T5

Rationing & Friction

Forms, queues, and deadlines were never designed to ration public services. They have done it anyway, by making a process take enough effort to hold demand down. An AI agent removes most of that effort. When the effort goes, a service is exposed to as much demand as agents can generate, and capacity risks flowing to whoever can produce the most submissions rather than whoever needs help most.

Agencies field their own agents too, to triage, verify, or assess, so the same collapse of effort reshapes both who applies and how the state can respond.

01 Policy challenge

Friction (the form, the queue, the deadline) has long rationed government services without anyone designing it to.
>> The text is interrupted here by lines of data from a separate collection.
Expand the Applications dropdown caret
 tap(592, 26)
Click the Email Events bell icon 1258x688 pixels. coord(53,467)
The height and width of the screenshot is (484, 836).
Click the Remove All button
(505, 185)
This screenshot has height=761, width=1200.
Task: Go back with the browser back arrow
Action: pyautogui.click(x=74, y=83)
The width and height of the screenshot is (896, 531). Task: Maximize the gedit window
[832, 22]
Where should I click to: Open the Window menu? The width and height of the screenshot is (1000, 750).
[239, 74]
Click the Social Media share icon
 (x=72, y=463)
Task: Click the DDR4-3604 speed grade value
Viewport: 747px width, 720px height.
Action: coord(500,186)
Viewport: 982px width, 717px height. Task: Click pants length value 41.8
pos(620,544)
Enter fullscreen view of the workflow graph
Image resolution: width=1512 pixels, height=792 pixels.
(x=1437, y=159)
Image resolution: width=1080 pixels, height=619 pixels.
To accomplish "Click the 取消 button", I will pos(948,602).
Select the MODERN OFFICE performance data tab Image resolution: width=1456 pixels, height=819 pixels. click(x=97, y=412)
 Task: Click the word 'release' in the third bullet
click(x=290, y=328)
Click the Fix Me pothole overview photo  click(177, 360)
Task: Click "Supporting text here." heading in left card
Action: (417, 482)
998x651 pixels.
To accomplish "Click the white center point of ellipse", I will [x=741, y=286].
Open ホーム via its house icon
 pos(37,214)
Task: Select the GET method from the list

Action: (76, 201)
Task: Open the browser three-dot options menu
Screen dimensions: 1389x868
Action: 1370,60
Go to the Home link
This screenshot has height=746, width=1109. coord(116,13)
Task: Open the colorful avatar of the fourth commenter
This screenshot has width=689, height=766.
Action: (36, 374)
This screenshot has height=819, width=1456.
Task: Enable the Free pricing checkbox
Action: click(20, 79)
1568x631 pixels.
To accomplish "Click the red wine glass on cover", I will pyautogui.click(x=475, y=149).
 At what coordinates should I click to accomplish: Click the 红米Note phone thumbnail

Because that rationing was never made explicit, its two functions were never separated: the friction that only excludes people entitled to help, and the friction that meters demand or signals genuine need.

As agents make completing any process trivial, that undesigned equilibrium collapses, and policymakers are left to decide deliberately what was previously settled by inertia.

02 Design challenge

Separate the friction that excludes people who are entitled to help from the friction that rations scarce public sector capacity.

Design limits an agent cannot bypass.

Show the difference between a real rise in need and gaming or overload.

Keep a path open for people who are harder to verify, so new limits don't shut them out.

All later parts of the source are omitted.